# INSTRUCTIONS TO FOLLOW:
Copy the lines below verbatim, from the line containing "The width and height of the screenshot is (1531, 609)." through the line containing "Toggle the ユーザー名", with both end lines included.

# SUPPLIED INFORMATION:
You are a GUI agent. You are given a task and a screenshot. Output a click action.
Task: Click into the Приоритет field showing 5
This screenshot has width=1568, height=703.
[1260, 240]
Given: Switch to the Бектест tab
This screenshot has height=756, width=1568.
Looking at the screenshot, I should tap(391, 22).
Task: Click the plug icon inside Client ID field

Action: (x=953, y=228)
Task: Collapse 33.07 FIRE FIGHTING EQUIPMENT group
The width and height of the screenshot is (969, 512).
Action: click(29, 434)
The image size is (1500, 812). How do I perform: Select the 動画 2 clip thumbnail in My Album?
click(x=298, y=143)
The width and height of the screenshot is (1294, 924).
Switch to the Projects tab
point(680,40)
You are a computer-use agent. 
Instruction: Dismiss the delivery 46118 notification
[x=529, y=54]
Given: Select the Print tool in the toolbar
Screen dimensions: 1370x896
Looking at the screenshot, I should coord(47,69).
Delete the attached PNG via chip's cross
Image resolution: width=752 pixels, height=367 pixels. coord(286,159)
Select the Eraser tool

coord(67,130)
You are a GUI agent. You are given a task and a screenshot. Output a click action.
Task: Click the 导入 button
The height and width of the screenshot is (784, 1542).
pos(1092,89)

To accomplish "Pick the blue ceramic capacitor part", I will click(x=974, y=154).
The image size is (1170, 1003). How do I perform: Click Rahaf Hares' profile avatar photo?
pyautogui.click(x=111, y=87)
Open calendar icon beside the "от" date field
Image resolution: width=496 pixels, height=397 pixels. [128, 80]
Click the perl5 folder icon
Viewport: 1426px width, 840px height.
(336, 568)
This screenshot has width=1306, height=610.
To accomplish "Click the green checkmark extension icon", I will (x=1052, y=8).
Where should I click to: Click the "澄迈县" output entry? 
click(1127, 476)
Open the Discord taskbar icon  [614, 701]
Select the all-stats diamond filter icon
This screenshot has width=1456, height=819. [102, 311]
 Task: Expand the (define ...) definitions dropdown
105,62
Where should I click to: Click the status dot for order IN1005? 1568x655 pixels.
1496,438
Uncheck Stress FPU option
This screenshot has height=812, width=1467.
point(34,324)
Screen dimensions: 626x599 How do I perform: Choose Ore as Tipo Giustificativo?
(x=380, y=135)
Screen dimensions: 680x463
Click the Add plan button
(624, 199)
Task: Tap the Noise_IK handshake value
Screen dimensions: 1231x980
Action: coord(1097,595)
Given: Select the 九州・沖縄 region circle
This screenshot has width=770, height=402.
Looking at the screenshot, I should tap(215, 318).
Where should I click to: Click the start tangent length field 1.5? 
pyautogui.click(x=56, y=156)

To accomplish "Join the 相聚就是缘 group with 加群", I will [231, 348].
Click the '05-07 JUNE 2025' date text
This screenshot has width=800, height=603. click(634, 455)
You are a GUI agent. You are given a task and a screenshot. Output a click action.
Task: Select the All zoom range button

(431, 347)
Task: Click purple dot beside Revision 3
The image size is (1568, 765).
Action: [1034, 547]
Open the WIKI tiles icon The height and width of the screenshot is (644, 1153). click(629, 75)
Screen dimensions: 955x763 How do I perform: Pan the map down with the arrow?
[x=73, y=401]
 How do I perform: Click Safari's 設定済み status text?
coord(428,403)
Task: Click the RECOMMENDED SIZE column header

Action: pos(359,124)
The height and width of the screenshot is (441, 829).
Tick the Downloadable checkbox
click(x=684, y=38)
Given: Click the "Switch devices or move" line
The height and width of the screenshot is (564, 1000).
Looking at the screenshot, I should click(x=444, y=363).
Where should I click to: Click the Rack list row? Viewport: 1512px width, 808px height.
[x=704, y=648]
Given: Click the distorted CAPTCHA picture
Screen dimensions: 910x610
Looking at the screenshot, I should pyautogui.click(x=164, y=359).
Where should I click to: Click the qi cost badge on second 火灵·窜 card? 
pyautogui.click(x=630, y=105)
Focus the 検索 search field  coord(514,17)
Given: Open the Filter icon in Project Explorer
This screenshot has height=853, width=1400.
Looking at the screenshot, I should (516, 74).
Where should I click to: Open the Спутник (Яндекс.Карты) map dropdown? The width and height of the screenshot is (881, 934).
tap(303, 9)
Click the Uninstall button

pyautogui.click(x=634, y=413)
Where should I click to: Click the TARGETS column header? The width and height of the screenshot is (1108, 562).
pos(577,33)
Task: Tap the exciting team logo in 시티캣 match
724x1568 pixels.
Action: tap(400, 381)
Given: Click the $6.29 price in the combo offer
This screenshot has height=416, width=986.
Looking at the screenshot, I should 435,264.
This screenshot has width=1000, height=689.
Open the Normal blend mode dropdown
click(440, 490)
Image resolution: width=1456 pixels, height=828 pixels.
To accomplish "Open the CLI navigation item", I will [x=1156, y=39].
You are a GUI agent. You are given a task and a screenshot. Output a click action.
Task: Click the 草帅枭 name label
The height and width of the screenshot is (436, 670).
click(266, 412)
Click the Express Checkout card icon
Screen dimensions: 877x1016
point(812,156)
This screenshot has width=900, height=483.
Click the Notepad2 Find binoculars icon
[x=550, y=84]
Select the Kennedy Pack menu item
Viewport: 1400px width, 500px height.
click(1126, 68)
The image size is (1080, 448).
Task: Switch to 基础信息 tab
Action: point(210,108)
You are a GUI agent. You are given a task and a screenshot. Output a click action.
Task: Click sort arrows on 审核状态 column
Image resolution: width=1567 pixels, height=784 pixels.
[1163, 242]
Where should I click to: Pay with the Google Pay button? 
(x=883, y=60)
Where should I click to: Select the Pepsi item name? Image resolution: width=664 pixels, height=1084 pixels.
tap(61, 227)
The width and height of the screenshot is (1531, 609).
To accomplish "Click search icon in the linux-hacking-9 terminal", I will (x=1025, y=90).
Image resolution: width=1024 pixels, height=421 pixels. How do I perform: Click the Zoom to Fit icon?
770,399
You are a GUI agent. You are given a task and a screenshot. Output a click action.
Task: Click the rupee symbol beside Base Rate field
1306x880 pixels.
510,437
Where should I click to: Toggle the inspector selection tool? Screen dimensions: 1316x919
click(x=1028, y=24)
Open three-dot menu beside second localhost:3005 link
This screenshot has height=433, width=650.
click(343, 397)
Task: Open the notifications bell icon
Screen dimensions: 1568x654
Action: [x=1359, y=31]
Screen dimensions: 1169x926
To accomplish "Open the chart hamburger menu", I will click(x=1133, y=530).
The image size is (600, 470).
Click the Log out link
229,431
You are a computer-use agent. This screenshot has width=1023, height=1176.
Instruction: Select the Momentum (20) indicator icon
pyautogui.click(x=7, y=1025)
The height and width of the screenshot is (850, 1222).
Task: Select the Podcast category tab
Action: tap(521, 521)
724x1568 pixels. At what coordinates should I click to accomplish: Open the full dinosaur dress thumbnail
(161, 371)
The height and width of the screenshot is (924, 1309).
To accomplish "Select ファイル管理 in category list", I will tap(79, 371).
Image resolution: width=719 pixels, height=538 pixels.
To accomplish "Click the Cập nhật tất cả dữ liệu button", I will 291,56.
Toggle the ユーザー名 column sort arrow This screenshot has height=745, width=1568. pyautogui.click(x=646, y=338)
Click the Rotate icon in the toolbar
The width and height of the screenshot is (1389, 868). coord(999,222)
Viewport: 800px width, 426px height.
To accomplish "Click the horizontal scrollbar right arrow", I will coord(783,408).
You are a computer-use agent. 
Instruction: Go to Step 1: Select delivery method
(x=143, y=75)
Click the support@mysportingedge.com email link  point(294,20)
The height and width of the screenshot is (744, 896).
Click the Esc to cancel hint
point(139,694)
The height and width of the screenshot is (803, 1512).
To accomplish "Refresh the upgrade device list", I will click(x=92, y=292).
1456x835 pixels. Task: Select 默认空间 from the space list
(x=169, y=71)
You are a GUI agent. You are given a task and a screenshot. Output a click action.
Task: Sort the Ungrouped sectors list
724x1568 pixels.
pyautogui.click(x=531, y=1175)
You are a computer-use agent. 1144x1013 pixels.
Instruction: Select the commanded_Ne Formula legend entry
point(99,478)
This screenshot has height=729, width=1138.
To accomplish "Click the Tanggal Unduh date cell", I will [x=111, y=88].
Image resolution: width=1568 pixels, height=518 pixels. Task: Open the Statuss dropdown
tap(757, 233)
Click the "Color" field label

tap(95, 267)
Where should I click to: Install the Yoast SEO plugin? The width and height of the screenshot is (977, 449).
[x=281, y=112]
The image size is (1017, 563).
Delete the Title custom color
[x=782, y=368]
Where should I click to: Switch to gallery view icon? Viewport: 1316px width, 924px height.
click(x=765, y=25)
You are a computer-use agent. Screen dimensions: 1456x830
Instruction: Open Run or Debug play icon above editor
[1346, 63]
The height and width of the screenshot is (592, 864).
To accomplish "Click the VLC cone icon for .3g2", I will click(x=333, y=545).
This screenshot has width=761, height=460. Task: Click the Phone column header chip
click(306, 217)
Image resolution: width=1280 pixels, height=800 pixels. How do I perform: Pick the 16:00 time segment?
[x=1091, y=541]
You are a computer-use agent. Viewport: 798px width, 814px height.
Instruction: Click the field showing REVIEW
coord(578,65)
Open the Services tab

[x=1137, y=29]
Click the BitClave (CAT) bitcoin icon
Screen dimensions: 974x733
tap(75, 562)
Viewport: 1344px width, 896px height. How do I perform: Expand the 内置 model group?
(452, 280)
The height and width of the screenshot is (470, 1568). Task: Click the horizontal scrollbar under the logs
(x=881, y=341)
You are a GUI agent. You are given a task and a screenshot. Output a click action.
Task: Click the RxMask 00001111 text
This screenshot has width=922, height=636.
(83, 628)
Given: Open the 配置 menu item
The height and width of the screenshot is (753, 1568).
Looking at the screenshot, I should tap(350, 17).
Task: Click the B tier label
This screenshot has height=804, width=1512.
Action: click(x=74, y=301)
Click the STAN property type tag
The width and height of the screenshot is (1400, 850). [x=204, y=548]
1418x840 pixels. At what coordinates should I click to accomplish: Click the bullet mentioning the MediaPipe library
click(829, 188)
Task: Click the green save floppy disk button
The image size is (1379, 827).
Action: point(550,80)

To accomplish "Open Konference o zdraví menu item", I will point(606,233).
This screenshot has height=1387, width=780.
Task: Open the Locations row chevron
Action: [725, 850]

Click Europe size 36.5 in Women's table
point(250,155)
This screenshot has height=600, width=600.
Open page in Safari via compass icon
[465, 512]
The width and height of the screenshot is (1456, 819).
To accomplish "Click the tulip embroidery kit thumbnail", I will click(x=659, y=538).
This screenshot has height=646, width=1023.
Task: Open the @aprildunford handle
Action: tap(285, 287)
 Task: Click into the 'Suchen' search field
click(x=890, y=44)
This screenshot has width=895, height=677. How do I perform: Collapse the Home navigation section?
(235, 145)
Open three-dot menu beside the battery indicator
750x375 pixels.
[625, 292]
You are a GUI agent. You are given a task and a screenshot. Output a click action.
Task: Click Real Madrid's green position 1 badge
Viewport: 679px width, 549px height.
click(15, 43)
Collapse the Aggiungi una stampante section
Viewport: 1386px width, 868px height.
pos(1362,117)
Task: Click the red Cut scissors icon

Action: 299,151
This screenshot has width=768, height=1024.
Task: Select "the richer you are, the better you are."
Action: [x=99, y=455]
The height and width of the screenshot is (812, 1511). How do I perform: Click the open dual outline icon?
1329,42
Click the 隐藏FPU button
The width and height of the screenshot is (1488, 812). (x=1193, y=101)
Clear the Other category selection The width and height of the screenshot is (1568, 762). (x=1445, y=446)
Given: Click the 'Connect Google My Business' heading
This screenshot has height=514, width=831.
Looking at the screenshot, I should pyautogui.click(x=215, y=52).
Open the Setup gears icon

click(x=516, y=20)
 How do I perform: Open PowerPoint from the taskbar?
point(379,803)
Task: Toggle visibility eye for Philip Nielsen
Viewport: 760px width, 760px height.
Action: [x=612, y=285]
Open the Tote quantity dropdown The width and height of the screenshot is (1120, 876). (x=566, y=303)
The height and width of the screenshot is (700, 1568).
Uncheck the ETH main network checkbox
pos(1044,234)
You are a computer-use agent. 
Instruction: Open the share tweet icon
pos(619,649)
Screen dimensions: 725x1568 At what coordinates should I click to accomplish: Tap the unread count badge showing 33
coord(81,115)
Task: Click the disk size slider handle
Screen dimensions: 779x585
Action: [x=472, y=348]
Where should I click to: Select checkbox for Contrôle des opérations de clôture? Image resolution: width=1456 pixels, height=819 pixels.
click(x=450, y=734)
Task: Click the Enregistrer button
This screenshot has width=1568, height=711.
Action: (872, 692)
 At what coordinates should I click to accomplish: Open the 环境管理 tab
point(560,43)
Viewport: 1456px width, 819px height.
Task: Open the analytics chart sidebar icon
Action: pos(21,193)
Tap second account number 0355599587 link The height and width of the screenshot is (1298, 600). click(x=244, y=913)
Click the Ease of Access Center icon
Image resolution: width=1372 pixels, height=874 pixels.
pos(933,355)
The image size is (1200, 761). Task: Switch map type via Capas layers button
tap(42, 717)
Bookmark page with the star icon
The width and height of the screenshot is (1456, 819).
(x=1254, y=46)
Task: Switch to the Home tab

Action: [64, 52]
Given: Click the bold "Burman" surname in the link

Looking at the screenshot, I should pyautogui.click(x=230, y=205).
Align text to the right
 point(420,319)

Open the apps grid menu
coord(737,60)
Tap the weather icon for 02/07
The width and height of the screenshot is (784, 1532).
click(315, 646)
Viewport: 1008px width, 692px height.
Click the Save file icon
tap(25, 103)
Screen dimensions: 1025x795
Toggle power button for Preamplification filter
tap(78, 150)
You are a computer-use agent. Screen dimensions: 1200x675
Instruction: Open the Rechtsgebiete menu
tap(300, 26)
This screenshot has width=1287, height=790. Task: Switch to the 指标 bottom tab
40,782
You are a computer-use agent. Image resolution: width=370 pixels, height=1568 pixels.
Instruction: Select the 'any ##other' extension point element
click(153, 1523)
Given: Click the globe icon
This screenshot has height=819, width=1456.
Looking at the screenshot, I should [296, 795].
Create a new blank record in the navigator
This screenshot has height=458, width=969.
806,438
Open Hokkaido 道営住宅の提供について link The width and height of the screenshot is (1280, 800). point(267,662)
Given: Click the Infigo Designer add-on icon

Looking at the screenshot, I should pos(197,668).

# ANSWER IN FULL:
The width and height of the screenshot is (1531, 609).
To accomplish "Click search icon in the linux-hacking-9 terminal", I will (x=1025, y=90).
Image resolution: width=1024 pixels, height=421 pixels. How do I perform: Click the Zoom to Fit icon?
770,399
You are a GUI agent. You are given a task and a screenshot. Output a click action.
Task: Click the rupee symbol beside Base Rate field
1306x880 pixels.
510,437
Where should I click to: Toggle the inspector selection tool? Screen dimensions: 1316x919
click(x=1028, y=24)
Open three-dot menu beside second localhost:3005 link
This screenshot has height=433, width=650.
click(343, 397)
Task: Open the notifications bell icon
Screen dimensions: 1568x654
Action: [x=1359, y=31]
Screen dimensions: 1169x926
To accomplish "Open the chart hamburger menu", I will click(x=1133, y=530).
The image size is (600, 470).
Click the Log out link
229,431
You are a computer-use agent. This screenshot has width=1023, height=1176.
Instruction: Select the Momentum (20) indicator icon
pyautogui.click(x=7, y=1025)
The height and width of the screenshot is (850, 1222).
Task: Select the Podcast category tab
Action: tap(521, 521)
724x1568 pixels. At what coordinates should I click to accomplish: Open the full dinosaur dress thumbnail
(161, 371)
The height and width of the screenshot is (924, 1309).
To accomplish "Select ファイル管理 in category list", I will tap(79, 371).
Image resolution: width=719 pixels, height=538 pixels.
To accomplish "Click the Cập nhật tất cả dữ liệu button", I will 291,56.
Toggle the ユーザー名 column sort arrow This screenshot has height=745, width=1568. pyautogui.click(x=646, y=338)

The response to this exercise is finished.